Poster
in
Affinity Workshop: Women in Machine Learning
Biomedical Word Sense Disambiguation with Contextualized Representation Learning
Mozhgan saeidi
Contextualized word embedding has been shown to carry useful semantic information to improve the final results of various Natural Language Processing (NLP) tasks. However, it is still challenging to integrate these embeddings with the information of the knowledge base. This integration is helpful in NLP tasks, specifically in the lexical ambiguity problem. Word Sense Disambiguation (WSD) is one of the main problems in the core of the Natural Language Processing domain. Text representation is a critical component of all WSD models, which encodes the text and information to find the best meaning to disambiguate the text. Contextual embedding representations of words are shown to successfully encode all different meanings of a word. In this work, we propose a new embedding approach that considers not only the information from the context, but also the information from the knowledge base.
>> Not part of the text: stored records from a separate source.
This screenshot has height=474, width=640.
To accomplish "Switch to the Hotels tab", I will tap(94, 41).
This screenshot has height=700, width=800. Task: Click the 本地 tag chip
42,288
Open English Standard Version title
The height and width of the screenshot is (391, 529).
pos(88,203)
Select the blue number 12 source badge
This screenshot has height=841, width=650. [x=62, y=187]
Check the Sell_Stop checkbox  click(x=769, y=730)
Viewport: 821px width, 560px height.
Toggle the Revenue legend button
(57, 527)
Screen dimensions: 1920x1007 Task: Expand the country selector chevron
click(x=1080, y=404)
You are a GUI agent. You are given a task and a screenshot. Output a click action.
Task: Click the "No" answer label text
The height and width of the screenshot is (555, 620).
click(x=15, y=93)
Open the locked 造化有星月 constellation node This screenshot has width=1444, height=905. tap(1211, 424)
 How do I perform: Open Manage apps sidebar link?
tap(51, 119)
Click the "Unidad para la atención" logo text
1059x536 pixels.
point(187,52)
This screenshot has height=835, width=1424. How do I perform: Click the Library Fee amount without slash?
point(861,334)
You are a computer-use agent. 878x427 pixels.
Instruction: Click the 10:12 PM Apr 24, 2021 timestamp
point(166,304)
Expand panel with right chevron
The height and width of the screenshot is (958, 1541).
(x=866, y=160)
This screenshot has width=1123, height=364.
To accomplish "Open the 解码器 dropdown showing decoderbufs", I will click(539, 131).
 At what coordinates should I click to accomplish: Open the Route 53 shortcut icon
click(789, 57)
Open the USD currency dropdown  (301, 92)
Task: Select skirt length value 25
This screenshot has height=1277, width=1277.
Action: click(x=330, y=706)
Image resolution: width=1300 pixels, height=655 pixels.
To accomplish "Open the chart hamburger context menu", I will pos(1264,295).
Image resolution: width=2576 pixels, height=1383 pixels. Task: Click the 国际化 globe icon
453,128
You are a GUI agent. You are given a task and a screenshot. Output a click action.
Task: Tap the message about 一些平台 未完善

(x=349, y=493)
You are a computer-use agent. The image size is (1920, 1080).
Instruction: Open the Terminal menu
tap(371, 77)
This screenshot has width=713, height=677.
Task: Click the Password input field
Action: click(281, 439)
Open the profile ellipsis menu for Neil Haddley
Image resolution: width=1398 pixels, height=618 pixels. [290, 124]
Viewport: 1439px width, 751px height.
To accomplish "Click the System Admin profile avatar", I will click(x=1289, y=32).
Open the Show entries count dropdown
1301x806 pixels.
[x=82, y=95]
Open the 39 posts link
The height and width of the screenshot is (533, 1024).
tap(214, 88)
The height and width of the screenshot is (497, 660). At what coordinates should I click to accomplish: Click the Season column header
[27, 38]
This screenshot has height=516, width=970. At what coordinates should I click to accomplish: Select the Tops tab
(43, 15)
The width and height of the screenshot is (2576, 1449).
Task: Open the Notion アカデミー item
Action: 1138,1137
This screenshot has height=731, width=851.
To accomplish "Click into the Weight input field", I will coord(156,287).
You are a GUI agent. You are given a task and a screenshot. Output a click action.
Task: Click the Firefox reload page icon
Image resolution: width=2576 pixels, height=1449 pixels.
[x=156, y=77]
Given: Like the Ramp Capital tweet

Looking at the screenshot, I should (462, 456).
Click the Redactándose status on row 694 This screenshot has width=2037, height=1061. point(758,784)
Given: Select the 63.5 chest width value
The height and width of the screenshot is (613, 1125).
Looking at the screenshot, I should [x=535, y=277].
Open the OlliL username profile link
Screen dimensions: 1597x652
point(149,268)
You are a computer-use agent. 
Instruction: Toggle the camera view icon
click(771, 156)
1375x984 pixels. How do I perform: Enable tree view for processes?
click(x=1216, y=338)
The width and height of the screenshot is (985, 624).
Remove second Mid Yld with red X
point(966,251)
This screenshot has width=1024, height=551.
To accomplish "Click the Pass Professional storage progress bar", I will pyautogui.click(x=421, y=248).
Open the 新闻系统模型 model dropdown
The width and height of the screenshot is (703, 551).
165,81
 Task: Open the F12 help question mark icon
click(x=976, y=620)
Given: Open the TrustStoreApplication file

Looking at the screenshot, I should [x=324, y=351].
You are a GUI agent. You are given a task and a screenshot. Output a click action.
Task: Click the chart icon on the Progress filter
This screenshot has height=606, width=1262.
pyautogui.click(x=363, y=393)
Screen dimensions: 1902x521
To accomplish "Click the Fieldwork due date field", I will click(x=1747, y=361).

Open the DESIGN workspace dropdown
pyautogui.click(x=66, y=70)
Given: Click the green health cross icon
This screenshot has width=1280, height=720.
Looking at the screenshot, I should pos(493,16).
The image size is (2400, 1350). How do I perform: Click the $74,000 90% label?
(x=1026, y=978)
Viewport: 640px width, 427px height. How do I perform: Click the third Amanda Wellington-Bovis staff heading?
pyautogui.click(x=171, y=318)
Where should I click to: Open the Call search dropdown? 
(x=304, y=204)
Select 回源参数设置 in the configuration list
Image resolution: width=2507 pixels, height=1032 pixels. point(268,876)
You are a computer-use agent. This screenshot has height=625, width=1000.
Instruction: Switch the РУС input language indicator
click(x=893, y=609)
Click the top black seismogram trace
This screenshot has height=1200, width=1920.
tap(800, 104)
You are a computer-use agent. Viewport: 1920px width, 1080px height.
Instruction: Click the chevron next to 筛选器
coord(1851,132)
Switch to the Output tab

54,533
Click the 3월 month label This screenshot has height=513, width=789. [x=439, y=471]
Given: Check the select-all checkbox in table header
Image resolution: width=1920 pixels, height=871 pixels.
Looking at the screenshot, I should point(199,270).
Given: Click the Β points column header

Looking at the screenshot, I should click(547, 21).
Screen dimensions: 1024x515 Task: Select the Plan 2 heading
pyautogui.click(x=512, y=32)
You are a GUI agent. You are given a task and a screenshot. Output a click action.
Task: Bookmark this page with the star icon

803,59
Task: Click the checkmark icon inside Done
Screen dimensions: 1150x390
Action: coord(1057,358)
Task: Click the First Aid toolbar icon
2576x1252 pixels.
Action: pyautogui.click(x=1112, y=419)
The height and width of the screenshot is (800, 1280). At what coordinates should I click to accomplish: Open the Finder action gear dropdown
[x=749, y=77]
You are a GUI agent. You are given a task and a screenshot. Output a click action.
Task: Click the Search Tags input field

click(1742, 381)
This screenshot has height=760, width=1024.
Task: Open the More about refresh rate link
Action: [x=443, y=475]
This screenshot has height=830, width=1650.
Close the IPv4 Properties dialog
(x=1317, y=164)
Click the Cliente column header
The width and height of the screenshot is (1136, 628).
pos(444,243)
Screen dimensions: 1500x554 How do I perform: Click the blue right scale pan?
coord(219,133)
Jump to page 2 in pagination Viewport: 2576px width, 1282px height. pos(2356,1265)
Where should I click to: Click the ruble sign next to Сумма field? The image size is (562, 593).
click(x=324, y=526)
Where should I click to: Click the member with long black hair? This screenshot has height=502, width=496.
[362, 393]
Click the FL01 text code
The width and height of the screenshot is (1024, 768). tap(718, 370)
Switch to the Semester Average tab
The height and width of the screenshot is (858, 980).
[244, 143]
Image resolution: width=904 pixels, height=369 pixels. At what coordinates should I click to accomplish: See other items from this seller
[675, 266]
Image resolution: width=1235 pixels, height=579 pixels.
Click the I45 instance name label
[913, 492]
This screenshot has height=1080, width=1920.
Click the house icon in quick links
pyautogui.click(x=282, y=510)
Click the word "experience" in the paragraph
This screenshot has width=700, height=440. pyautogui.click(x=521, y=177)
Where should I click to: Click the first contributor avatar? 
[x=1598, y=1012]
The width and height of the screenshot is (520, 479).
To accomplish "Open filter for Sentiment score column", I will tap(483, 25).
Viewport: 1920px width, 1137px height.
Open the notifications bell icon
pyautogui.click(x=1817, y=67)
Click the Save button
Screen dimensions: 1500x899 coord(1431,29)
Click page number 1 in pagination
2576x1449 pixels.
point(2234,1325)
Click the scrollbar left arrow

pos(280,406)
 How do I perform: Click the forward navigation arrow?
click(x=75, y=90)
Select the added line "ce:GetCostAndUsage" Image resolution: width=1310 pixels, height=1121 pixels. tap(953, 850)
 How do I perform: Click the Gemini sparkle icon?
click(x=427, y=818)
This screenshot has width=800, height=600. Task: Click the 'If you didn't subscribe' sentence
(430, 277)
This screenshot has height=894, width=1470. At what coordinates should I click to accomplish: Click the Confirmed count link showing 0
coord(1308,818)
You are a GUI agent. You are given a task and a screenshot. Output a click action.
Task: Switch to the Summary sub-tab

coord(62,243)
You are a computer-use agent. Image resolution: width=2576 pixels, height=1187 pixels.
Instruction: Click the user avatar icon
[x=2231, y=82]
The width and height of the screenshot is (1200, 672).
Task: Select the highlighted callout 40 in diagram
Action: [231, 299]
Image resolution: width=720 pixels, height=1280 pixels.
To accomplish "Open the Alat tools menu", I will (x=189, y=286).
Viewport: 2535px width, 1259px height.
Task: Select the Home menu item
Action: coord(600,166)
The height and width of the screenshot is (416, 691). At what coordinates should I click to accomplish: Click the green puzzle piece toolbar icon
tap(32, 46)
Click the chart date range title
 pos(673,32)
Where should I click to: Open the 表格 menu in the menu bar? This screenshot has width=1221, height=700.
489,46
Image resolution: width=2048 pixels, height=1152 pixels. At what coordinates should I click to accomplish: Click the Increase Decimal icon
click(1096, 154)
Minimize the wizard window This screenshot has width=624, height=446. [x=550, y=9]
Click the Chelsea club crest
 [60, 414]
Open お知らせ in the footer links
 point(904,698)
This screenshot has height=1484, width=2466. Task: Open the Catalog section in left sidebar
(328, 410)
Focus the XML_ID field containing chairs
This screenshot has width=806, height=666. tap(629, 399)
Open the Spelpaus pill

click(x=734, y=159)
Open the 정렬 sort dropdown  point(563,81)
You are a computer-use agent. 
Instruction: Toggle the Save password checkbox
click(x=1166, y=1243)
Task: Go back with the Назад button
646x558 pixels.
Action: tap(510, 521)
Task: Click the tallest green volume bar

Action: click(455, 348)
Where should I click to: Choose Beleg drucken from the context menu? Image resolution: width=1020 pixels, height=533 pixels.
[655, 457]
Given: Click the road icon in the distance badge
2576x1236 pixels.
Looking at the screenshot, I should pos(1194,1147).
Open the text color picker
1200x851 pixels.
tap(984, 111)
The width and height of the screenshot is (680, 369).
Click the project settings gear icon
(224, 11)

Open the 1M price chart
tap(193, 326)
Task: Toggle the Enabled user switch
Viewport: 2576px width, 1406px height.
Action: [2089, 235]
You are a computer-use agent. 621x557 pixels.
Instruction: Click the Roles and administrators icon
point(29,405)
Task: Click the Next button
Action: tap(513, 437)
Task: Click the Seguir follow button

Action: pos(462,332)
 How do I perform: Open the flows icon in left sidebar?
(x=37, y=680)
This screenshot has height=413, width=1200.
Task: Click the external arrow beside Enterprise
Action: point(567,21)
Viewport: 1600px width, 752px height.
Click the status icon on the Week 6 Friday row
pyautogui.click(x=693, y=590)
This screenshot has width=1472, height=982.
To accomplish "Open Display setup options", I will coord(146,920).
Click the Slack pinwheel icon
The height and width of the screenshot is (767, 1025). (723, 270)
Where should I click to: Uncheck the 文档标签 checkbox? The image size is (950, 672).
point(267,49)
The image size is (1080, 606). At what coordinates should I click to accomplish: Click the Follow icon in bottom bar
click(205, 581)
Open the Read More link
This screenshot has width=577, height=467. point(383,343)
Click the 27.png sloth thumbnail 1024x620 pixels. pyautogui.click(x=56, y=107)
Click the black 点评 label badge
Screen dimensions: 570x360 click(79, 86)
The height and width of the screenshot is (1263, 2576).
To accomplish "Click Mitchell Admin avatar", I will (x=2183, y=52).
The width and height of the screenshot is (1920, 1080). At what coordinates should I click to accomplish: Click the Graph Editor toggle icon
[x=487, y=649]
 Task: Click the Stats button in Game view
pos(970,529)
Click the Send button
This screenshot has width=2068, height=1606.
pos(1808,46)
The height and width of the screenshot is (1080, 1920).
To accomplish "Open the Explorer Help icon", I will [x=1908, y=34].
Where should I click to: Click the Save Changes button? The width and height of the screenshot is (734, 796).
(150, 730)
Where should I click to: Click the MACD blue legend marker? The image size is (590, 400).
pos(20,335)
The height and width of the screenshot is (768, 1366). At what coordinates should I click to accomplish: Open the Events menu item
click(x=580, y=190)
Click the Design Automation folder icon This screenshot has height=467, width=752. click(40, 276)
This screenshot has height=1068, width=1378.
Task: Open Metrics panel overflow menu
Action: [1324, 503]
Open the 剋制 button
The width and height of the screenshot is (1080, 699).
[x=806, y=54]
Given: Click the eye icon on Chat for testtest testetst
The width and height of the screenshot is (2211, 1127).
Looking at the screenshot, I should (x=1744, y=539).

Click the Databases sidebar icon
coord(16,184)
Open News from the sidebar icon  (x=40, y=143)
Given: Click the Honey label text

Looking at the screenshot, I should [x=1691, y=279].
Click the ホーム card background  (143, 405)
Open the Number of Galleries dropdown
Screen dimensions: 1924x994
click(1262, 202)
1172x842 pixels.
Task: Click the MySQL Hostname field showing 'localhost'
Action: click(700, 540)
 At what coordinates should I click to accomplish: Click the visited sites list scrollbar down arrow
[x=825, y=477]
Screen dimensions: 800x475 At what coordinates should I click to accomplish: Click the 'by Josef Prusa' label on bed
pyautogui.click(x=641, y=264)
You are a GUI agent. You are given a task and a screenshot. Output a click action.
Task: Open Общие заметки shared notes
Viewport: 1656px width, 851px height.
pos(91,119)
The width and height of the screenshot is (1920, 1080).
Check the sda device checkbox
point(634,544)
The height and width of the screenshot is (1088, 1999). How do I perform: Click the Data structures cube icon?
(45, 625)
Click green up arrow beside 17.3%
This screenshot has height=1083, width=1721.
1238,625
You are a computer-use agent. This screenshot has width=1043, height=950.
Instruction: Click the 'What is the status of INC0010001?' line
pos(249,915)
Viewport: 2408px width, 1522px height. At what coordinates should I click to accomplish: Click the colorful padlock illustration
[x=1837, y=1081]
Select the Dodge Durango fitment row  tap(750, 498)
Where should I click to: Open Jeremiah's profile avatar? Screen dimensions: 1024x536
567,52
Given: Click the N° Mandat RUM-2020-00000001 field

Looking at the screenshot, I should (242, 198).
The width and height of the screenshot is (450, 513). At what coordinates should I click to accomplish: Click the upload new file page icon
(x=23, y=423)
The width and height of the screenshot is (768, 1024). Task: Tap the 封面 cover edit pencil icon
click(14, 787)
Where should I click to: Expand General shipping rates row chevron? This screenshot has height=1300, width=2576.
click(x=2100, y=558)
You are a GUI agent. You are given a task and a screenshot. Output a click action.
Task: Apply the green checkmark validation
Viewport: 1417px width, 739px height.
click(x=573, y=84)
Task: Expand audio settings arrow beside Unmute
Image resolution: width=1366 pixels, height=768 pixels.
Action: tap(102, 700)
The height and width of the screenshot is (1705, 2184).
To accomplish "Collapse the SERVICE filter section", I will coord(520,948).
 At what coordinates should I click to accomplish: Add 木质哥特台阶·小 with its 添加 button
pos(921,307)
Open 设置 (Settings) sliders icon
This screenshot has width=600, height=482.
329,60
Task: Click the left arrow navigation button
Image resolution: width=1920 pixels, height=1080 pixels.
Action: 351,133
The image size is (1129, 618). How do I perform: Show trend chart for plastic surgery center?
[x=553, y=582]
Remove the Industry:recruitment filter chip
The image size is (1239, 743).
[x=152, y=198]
We present C-KASE (Contextualized Knowledge base Aware Sense Embedding), a novel approach to producing sense embeddings for the lexical meanings within a lexical knowledge base that lies in a comparable space to that of contextualized word vectors. C-KASE representations enable a simple 1-Nearest-Neighbor algorithm to perform state-of-the-art models in the English Word Sense Disambiguation task. Since this embedding is specified for each knowledge base, it also outperforms other similar tasks, i.e., Wikification and Named Entity Recognition. In our experiments, we provide proper settings for the C-KASE representation to be comparable in both supervised and knowledge-based approaches. The results of comparing our method with current state-of-the-art methods show the efficiency of our method.